**Supplied material**:
<<<<

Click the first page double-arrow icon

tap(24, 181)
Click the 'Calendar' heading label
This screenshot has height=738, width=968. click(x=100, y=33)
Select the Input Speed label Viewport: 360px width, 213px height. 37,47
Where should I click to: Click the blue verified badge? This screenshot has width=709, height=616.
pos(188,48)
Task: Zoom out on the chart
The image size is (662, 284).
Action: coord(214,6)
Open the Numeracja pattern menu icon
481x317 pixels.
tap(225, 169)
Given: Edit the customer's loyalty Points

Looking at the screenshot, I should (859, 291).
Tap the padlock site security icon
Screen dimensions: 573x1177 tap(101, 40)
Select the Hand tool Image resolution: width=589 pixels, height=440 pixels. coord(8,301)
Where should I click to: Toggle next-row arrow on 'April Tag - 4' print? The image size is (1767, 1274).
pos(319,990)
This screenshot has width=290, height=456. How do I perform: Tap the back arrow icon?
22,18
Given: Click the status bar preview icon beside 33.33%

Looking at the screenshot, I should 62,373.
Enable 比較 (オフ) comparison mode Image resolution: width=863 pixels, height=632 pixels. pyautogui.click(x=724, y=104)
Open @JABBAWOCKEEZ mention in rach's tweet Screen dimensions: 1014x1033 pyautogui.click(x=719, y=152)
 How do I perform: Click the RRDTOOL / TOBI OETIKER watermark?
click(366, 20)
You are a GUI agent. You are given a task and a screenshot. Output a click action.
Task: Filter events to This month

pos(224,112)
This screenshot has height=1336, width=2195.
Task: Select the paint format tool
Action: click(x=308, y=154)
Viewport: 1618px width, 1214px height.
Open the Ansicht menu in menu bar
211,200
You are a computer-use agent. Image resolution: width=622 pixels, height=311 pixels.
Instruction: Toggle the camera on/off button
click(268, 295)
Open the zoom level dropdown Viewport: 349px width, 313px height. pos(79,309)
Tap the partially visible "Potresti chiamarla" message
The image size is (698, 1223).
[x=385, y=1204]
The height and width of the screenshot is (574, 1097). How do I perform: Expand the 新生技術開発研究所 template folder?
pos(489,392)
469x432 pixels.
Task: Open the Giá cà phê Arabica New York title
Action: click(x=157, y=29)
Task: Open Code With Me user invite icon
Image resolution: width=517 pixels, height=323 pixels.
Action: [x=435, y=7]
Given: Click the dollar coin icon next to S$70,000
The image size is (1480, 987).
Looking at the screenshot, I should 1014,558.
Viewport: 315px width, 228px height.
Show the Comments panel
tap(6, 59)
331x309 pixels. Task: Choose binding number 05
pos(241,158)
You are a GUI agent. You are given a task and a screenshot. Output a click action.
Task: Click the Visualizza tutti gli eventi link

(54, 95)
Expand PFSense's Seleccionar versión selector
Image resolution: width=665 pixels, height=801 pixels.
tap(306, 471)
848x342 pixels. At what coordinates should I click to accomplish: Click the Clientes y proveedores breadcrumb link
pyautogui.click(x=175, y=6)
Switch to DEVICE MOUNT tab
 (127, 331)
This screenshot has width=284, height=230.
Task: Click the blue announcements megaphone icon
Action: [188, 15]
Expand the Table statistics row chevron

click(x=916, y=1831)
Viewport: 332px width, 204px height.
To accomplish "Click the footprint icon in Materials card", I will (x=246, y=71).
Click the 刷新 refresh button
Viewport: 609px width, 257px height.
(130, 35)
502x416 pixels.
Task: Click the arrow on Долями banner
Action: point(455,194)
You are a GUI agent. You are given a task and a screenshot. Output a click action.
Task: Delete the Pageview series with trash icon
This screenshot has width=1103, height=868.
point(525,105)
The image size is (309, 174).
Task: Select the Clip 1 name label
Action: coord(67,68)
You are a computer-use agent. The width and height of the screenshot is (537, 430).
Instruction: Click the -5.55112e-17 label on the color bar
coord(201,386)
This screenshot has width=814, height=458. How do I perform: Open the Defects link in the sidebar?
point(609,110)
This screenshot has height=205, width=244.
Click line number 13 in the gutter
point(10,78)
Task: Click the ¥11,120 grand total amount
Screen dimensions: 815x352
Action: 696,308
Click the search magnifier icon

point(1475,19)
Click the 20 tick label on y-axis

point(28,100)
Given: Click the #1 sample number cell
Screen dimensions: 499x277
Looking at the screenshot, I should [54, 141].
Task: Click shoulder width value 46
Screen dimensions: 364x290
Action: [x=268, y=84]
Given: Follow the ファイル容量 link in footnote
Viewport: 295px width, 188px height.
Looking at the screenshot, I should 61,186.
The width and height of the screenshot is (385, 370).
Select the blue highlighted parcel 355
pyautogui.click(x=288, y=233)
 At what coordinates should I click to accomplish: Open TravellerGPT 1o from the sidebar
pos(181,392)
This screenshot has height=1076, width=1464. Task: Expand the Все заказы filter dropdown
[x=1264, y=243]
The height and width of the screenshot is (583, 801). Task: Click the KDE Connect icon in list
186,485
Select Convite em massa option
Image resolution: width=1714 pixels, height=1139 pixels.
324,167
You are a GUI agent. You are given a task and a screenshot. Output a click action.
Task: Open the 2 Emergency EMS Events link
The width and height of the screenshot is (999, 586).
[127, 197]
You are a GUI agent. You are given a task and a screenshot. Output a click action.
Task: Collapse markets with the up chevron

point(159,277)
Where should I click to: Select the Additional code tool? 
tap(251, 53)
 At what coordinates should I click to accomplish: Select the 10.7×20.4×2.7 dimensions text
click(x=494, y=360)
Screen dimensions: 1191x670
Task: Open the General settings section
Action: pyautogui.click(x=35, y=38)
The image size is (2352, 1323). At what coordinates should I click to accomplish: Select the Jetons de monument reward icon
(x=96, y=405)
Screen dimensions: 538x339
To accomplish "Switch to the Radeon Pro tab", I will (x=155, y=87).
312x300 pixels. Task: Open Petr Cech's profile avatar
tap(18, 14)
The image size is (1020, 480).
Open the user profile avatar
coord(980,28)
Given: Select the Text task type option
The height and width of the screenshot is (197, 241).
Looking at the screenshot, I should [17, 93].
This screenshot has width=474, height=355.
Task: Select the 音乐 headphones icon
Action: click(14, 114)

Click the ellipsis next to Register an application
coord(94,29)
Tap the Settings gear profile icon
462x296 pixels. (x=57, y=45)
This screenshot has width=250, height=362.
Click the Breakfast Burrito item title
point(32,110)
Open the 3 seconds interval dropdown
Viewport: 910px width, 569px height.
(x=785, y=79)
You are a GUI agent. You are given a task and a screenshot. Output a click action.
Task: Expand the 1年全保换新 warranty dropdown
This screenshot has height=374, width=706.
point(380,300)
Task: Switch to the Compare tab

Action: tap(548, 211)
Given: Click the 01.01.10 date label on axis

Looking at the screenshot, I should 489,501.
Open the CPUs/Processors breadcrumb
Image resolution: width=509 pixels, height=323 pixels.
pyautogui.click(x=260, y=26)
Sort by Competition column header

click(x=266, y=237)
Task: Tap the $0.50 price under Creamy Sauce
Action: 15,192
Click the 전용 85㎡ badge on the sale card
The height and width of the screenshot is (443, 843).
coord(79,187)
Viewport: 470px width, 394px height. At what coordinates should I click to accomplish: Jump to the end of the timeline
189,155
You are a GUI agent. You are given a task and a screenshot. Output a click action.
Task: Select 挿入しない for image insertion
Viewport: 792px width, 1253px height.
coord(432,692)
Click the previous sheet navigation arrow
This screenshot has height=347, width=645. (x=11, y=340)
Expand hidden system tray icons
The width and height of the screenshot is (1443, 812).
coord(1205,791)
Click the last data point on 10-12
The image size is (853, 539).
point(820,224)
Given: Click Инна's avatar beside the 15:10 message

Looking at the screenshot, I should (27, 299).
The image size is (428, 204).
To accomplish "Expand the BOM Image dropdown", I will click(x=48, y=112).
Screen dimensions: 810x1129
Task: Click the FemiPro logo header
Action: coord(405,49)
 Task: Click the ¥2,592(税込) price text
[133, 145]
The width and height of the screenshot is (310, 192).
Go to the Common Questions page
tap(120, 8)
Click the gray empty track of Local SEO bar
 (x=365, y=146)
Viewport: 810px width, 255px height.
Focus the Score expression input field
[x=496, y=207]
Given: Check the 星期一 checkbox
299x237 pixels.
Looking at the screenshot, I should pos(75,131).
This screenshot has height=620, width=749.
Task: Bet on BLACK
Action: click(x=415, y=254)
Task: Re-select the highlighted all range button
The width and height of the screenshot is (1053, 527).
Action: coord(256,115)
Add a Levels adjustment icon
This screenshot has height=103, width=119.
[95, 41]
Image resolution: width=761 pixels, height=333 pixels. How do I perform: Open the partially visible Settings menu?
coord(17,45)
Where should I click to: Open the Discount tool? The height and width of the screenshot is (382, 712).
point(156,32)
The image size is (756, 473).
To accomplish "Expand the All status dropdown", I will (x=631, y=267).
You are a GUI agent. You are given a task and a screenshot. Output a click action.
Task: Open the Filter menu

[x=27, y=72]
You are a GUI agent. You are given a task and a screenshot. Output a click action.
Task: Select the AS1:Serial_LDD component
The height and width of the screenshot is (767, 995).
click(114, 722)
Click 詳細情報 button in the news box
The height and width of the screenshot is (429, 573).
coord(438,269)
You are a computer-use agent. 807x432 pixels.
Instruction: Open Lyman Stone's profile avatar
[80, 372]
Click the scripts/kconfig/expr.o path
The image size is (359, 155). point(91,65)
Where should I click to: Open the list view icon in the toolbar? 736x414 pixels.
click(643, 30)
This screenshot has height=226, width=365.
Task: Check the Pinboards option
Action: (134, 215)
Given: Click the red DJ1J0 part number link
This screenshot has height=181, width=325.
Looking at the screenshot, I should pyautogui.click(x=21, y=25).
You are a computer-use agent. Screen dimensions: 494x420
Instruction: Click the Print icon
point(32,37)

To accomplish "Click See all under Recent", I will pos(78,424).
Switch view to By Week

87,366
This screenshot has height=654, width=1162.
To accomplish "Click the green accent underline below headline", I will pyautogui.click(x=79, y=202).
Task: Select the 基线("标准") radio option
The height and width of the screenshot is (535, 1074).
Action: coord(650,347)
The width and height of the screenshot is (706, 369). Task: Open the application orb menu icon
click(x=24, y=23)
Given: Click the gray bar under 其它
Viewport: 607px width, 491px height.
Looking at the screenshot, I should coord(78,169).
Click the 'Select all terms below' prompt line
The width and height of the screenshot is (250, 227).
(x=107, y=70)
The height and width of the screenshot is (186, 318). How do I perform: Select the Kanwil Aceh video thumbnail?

>>>>

**Do this**:
Switch "padlock" to "lock" and write out the stretch of the listing from its start through the line containing "Enable 比較 (オフ)", with nothing else altered.

**Expected answer**:
Click the first page double-arrow icon

tap(24, 181)
Click the 'Calendar' heading label
This screenshot has height=738, width=968. click(x=100, y=33)
Select the Input Speed label Viewport: 360px width, 213px height. 37,47
Where should I click to: Click the blue verified badge? This screenshot has width=709, height=616.
pos(188,48)
Task: Zoom out on the chart
The image size is (662, 284).
Action: coord(214,6)
Open the Numeracja pattern menu icon
481x317 pixels.
tap(225, 169)
Given: Edit the customer's loyalty Points

Looking at the screenshot, I should (859, 291).
Tap the lock site security icon
Screen dimensions: 573x1177 tap(101, 40)
Select the Hand tool Image resolution: width=589 pixels, height=440 pixels. coord(8,301)
Where should I click to: Toggle next-row arrow on 'April Tag - 4' print? The image size is (1767, 1274).
pos(319,990)
This screenshot has width=290, height=456. How do I perform: Tap the back arrow icon?
22,18
Given: Click the status bar preview icon beside 33.33%

Looking at the screenshot, I should 62,373.
Enable 比較 (オフ) comparison mode Image resolution: width=863 pixels, height=632 pixels. pyautogui.click(x=724, y=104)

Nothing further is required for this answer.